Self-doubt is the ultimate severe weather storm.  And it serves as much purpose as going out in the rain with a broken umbrella.

But it occupies so much of everything I do, and because I haven't been writing it made it's way to the surface. Which means Don had our familiar "Come to Jesus" conversation that goes down like this.

Don: What is wrong, you seem quiet?
Me: Do I? I didn't think you would notice because you never listen to me.
Don: Well, I'm listening now. Whats wrong?
Me:  (Deep breath) followed by tears and inaudible blubbering about everything I'm not doing right.

What sparked this was a rug.  We have had the same rug in our living room since we moved into the house fifteen years ago.  I got tired of it.  So I got a new one, and when the rest of the family was gone, I rolled up the old one and layed down the new one.  You would have thought I replaced it with a carpet made of hair from the bathroom floor or something.   They all hated it.  Like, adamantly hated it.  Oscar clung to the old rolled up rug and cried. Literally cried.

The entire family ganged up on me and each voiced their opinion about how much they disliked the new rug.  I pride myself in my interior decor choices, so this hurt me and made me question everything.

Then I realized something.   That rug was all they had ever known.  All of them at some point laid belly down on it before they could learn to roll over. Numerous things have been spilled on that rug. Including popcorn when we would camp out laying on the floor watching movies.  At one point it was used as the Land of Sodor.  Or the ground for numerous forts. It is in the background of all their baby pictures.

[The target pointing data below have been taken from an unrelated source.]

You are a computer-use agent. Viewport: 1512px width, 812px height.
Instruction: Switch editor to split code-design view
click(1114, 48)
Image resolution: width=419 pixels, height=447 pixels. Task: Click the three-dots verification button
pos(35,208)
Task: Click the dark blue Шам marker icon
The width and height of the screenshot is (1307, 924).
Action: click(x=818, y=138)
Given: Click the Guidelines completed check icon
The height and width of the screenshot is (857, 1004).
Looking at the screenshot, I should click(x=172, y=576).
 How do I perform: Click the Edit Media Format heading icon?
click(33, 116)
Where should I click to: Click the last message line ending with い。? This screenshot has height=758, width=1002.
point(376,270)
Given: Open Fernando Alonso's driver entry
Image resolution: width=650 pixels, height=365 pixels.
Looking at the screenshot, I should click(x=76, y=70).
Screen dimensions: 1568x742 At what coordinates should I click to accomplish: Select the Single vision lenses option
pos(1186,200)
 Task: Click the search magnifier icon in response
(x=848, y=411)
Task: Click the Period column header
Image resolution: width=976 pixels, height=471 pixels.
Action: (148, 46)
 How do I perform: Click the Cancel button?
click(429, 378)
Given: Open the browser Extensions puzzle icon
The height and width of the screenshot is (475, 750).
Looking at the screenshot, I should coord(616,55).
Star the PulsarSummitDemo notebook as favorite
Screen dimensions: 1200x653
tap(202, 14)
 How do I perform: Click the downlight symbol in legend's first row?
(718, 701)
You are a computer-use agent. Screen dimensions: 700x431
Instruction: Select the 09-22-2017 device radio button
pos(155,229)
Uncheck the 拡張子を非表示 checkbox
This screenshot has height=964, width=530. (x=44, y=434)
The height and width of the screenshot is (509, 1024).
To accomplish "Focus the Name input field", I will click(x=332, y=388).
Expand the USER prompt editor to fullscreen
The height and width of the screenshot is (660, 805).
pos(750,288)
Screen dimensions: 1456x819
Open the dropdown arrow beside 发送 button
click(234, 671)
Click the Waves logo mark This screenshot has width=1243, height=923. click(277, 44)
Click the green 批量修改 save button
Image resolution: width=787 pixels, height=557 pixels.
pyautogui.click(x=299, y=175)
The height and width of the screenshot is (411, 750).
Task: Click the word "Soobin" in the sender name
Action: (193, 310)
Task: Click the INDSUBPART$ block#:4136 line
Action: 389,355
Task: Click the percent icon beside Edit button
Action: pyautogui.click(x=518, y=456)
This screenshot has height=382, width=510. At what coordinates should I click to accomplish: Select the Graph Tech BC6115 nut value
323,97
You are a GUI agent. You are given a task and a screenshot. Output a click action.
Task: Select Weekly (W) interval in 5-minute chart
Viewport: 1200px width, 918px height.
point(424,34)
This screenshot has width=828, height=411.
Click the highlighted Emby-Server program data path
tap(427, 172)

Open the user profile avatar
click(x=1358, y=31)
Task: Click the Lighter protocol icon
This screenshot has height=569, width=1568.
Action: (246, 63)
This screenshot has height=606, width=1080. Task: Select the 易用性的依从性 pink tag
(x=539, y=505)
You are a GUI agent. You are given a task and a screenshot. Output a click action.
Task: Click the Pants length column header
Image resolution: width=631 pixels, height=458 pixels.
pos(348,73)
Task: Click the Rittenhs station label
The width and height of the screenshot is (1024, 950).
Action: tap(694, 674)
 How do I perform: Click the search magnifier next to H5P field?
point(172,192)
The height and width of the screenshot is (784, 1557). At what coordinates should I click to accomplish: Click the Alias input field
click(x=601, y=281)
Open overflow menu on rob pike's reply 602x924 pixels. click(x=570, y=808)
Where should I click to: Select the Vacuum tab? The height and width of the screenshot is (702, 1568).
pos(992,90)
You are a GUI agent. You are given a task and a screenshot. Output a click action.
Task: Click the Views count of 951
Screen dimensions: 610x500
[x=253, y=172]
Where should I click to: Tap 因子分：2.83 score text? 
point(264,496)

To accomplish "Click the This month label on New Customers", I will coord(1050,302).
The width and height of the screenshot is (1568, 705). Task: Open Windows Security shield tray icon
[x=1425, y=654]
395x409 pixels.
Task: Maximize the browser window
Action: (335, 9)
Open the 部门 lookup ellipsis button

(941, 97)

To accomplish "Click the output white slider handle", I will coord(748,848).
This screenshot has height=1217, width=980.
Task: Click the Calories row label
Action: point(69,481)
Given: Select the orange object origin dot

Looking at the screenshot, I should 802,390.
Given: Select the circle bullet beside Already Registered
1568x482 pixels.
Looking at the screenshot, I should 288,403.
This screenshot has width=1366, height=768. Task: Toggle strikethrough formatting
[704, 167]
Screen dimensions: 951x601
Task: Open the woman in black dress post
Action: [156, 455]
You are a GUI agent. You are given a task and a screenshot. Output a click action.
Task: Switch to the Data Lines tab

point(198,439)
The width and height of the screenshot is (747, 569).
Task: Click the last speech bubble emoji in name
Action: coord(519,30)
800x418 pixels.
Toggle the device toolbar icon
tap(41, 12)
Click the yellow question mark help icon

What the real issue was, is that they didn't want change. Change is scary. Even if it is in the form of a rug.

If there is one ray of the sun in this cloudy mess of a brain I have, it's that I am a creature of habit and routine.   To a disturbing, and (maybe annoying to some people) level.   My day is so habitual that I see other habitual people at the same place each and every day.  I drive down the street and see the same cars, pass the same pedestrians and dogs getting their daily walk.  I work out with the same people, and each day we say the same thing.

Each of the boys has a day of the week which they get to choose the music choice for our commute.   And on Wednesday, we really get tired of Jack's selection of Michael Jackson's Smooth Criminal, but we go along with it, because it is Wednesday, and that is what we do.

I get a morning text from my mom. An encouraging text from another friend telling me I'm beautiful. I get a Friday funny text from a good friend. These things are simple, but  I have come to expect and enjoy them and  they make me feel really good.  They are things that I rely on. Much like a familiar old rug.

I have always thought this OCD routine trait of mine, made me vanilla.  But to my boys, it makes me a person who they can always count on.   Much like my writing is to me.  Like an honest friend,  it puts things in black and white. It helps me realize that I may not be as big of a loser making horrible choices and doing everything wrong.  Sure, I sent the word boner to several male co-workers, sure I made a rug choice on a whim, sure I may have said something too harsh to my 6-year-old when I was tired.

But despite all of those things, life keeps going. Even when the rug is ripped out from under us.

That broken umbrella I mentioned earlier, I was caught under it with a friend laughing hysterically. We laughed so hard, that tears were running down my face.   If I focus on everything that is going wrong, it's impossible to see what is going right.  I encourage any friend of mine going through any challenge to write out their feelings.   Even if they look like this:

It helps clear the clouds and lets light back in.

And for the record, the boys are slowly starting to accept the rug.  Or at least realize that all their complaining isn't going to bring the old rug back.